This Is For You
“And if I didn’t know better
I’d think you were talking to me now
If I didn’t know better
I’d think you were still around.”
—Marjorie, Taylor Swift
In just a few days, I finish up the first phase of this new career. There will be a ceremony. You were supposed to be there. You were supposed to watch me come full circle. You were supposed to hug me and tell me, “Be safe, kiddo,” in the voice you always tried to keep emotion out of.
I’ve wanted to call you so often these last few weeks. I almost did a few times. I needed your forwardness with me, especially when it got tough emotionally. I needed you to ask if I was scared, remind me that I’m human, and I’m not as scared as I think I am.

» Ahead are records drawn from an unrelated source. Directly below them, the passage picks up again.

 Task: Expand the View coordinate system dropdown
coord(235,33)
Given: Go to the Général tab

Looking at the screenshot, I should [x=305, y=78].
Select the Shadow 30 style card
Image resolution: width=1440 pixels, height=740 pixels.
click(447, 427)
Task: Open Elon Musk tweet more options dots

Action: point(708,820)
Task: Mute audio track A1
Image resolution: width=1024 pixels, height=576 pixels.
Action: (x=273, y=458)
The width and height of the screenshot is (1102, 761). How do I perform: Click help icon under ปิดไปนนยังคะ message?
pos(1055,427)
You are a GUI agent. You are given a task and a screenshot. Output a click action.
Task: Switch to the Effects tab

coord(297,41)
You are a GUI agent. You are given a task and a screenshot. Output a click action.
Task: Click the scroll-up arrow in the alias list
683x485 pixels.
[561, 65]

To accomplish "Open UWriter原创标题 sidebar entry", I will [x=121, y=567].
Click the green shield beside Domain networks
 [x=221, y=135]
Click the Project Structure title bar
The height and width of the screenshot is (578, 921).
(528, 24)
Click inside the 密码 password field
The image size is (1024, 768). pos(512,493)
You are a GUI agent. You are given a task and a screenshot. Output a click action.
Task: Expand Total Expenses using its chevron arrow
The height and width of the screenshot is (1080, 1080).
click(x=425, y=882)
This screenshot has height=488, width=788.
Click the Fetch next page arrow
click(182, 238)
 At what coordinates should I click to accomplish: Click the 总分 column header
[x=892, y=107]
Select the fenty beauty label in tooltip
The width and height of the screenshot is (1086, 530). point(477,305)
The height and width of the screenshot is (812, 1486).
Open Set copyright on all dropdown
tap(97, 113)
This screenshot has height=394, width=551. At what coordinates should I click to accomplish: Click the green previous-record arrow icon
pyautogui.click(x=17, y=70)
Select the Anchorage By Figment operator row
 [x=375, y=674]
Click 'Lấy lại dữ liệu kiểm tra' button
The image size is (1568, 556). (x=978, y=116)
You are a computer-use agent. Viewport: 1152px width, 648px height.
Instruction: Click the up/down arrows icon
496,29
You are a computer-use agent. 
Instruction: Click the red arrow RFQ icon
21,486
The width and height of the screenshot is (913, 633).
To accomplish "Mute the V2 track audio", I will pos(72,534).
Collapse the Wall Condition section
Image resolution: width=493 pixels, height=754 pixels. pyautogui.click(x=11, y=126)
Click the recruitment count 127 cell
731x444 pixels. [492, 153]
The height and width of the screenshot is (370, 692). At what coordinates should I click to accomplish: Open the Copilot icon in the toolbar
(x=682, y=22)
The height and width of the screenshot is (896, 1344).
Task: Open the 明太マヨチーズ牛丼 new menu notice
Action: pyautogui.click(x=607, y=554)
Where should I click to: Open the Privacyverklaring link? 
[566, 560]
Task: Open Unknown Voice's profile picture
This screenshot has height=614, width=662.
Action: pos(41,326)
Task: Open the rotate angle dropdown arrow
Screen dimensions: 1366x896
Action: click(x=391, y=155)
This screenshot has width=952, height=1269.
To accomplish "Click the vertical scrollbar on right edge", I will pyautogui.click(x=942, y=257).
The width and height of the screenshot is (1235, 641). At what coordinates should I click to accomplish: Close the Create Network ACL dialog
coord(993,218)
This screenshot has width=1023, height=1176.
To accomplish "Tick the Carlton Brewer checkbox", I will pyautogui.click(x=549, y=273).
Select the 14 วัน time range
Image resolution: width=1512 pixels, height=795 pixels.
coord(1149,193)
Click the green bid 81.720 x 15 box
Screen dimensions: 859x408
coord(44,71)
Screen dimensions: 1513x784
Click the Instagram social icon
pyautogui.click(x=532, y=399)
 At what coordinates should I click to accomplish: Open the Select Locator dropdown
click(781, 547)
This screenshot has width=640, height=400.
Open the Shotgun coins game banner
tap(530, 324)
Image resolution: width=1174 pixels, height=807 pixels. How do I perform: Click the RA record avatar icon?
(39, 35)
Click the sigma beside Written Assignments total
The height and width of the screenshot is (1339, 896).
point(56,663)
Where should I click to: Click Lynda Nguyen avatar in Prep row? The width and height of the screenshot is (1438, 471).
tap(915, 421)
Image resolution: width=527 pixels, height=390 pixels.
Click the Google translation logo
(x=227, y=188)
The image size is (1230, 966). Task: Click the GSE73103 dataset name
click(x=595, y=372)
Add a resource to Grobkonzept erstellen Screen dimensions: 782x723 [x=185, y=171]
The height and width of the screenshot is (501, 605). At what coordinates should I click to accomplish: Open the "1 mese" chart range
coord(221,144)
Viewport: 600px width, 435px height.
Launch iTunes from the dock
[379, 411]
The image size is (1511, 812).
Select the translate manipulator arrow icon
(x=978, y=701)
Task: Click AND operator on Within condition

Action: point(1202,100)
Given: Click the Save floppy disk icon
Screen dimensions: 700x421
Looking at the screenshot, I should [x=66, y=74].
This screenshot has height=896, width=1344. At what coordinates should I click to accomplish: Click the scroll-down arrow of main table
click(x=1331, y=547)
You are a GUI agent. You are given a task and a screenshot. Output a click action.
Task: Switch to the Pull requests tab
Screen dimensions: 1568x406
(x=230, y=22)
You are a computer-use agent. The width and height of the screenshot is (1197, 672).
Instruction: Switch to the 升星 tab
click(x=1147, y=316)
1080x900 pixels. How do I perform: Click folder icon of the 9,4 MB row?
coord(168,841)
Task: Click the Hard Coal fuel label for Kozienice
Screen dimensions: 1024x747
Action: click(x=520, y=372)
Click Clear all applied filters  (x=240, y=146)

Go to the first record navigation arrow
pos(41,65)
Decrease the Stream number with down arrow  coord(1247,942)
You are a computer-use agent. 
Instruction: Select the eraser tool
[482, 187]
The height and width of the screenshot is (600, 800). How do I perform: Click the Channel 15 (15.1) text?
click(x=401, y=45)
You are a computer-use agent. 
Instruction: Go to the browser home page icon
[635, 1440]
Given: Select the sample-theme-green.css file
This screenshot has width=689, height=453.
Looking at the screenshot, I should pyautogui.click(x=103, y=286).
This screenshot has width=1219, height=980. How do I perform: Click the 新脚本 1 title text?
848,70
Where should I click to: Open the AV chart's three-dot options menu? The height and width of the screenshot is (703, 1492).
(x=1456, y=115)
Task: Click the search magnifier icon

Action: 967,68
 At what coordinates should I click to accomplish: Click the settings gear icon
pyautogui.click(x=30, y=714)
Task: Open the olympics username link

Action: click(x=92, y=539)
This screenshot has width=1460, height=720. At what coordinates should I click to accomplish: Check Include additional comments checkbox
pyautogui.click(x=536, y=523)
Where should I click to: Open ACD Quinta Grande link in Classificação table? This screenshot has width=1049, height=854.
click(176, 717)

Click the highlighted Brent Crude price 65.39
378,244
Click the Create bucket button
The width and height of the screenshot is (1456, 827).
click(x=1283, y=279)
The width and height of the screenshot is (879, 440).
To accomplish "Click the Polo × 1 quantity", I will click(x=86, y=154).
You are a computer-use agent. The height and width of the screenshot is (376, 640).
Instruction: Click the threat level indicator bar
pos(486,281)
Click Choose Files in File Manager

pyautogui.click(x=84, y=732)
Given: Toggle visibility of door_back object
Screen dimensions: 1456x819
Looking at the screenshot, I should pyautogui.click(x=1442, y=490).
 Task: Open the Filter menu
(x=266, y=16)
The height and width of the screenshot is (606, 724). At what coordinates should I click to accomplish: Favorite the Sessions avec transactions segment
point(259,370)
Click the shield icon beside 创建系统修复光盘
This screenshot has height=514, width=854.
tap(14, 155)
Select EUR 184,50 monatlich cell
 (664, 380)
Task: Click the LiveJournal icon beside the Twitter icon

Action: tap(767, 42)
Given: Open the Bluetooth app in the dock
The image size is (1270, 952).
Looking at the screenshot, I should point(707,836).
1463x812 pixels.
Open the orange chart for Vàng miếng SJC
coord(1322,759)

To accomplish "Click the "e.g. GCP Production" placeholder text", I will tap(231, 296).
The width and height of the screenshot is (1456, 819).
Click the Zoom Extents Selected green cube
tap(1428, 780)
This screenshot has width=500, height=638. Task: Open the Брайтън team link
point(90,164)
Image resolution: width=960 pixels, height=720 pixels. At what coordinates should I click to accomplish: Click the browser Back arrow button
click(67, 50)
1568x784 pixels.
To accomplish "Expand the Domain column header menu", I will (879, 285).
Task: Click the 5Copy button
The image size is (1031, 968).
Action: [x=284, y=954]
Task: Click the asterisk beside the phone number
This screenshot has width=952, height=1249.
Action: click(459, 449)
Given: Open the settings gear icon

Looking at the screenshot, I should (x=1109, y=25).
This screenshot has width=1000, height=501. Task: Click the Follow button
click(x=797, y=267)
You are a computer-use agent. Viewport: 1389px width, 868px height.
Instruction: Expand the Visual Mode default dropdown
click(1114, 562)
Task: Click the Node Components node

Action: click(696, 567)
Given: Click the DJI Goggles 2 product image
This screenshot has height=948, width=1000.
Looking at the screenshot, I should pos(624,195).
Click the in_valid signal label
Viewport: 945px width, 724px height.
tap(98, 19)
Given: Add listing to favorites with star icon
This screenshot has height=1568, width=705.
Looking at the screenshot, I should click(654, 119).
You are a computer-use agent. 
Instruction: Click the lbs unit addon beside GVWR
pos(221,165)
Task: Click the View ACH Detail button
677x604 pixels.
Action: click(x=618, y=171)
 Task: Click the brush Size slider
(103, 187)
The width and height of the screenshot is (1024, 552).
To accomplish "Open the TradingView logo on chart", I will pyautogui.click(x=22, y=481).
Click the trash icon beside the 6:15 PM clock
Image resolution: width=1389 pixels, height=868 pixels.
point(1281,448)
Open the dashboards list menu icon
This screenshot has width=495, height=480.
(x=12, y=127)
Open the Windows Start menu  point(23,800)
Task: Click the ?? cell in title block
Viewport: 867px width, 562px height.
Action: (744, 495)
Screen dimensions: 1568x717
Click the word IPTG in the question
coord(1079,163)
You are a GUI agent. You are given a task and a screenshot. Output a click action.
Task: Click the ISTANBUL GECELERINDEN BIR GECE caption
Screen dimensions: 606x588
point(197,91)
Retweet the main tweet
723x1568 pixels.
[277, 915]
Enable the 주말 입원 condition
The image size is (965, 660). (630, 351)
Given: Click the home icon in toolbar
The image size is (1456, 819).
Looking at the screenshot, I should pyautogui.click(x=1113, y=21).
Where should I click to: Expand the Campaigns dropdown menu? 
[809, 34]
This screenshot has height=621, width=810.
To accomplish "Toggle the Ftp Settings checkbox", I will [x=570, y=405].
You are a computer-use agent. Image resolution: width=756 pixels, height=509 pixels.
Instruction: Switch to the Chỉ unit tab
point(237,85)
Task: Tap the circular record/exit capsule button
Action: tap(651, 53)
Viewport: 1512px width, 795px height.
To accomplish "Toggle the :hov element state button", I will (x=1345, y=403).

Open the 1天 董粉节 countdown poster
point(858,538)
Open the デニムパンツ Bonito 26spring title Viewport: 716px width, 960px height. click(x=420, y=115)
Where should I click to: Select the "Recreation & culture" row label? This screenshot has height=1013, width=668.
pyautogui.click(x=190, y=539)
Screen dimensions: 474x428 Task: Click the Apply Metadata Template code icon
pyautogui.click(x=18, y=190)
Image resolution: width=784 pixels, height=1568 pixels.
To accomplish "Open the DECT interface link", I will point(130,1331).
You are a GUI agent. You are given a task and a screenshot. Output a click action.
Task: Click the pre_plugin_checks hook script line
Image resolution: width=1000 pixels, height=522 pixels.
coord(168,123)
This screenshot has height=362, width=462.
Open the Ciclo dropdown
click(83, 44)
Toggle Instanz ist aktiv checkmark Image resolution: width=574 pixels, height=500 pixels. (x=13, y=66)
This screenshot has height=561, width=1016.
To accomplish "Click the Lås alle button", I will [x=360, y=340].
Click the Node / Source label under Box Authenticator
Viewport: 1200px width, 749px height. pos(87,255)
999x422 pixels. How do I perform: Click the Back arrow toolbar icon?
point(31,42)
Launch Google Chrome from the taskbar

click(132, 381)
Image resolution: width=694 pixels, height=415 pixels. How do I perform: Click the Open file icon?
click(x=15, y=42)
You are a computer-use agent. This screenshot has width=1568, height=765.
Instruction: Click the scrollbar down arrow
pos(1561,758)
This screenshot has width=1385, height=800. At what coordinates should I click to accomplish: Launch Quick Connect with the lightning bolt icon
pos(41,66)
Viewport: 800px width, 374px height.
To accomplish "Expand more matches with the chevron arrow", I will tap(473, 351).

I’ve wanted to send you more pictures of my life here, to show you how happy I am, how much I’ve grown. I wanted you to see that I’ve healed. I’ve wanted your encouragement, your advice, your words of wisdom, your reminders. I’ve wanted your voice. I saved some of your old voicemails just for those moments.
Sometimes, I feel like you are talking to me. There have been moments I have almost felt you say something to me, or I thought I heard you say my name. It’s not always out loud; usually, it’s internal, like it’s in my heart. It always happens in the moments I need confidence or strength or a reminder that I can push through.
I’m going to have to move forward here without you. I didn’t — and still don’t — really know how. I never thought I’d have to finish this journey without sharing it with you, yet here I am. It’s incredibly painful. I know, though, that as I continue this path, you will be right there with me.
Mom and I went to visit you a few weeks after I found out I’d passed what I needed to. I placed an invitation to the ceremony on your grave. As soon as I stepped back, I felt the tears break free. I could just picture your face receiving that invitation, how happy you would be, all the questions you’d ask me. Mom wrapped me in a hug as she began to cry and said, “She’ll be there.” Because, no matter what, you were always there, and that won’t change.
The Chaplain reminded me that I am your legacy. That comment got me through these last two months. That reminder is the reason I’ll be walking across that stage and taking that oath. That reminder is the reason I will not quit.
You are the reason I am, and will be, strong.